3.9. Ik heb mij wel afgevraagd of de rechtbank haar overweging, dat de klager zijn eigenaarschap van het Rolex-horloge niet aannemelijk heeft gemaakt, niet nader had moeten motiveren. Het oordeel van der rechtbank hierover is nogal kort door de bocht.
3.10. Uit het proces-verbaal van de zitting en de stukken die zich in het dossier bevinden blijkt dat de klager foto’s heeft overgelegd, waarop te zien is dat hij de inbeslaggenomen Rolex om zijn pols had. Klager heeft gesteld dat hij de Rolex in 2004 van zijn peetvader had gekregen die in 2008 overleden is en dat hij op deze foto’s respectievelijk 14, 18 en 19 jaar oud was. Verder heeft klager tijdens de behandeling in raadkamer volgens het proces-verbaal verklaard:
“Ik had de Rolex geleend aan mijn oom omdat ik auto’s aan het wassen was. Ik was toen vanuit Duitsland naar Nederland gekomen. Mijn oom had mijn Rolex om.”
3.11. Ook al ontbreekt ten aanzien van het door de klager gestelde een nadere motivering in de beschikking van de rechtbank, ik kan mij voorstellen dat de rechtbank de verklaring van de klager niet aannemelijk heeft geacht.
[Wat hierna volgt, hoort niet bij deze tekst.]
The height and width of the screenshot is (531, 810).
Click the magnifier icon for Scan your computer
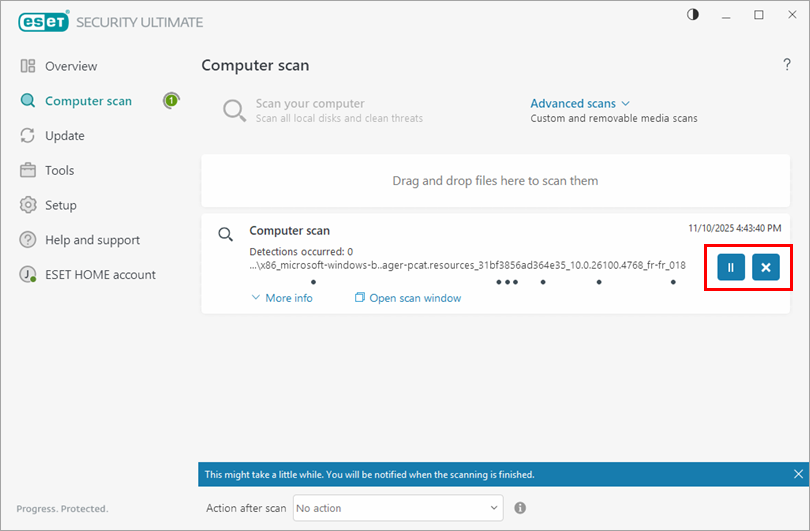(x=234, y=110)
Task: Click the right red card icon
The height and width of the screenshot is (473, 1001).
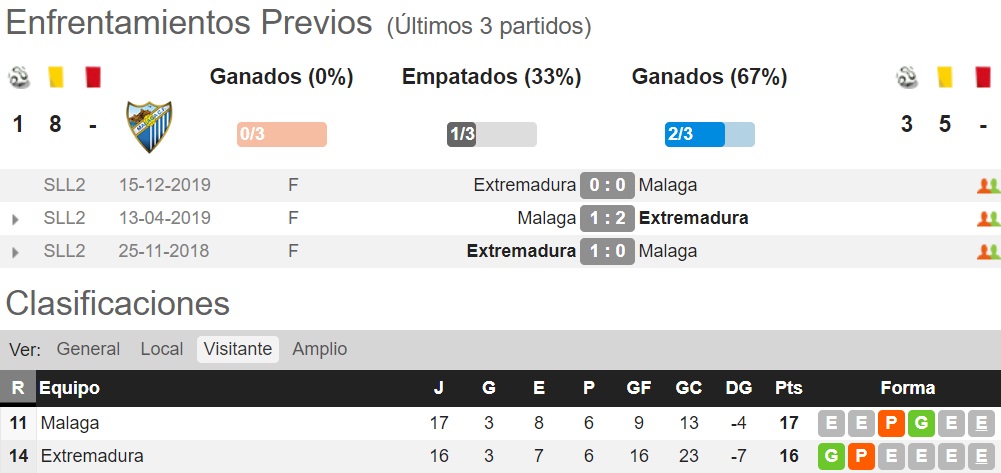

Het is evenmin evident dat de rechtbank op grond van het aangevoerde had moeten vaststellen dat het buiten redelijke twijfel is, dat de Rolex aan de klager toebehoort. De bestreden beschikking maakt bovendien melding van de omstandigheid dat de officier van justitie over de bij de behandeling van het klaagschrift overgelegde foto’s heeft opgemerkt dat deze foto’s niet duidelijk maken of het daarop getoonde horloge daadwerkelijk het horloge is dat in de onderhavige zaak in beslag is genomen. Daaruit zou kunnen worden afgeleid dat de rechtbank zich daarbij, zij het impliciet, heeft aangesloten en een nadere motivering van zijn oordeel kennelijk niet nodig achtte. Het zou beter zijn geweest als de rechtbank dit explicieter had gemotiveerd, maar alles afwegende stel ik mij op het standpunt dat de bestreden beschikking in stand kan blijven. Het oordeel van de rechtbank dat de klager niet aannemelijk heeft gemaakt dat de bij zijn oom inbeslaggenomen Rolex hem in eigendom toebehoorde is, gelet op het daartoe aangevoerde, naar mijn mening niet onbegrijpelijk.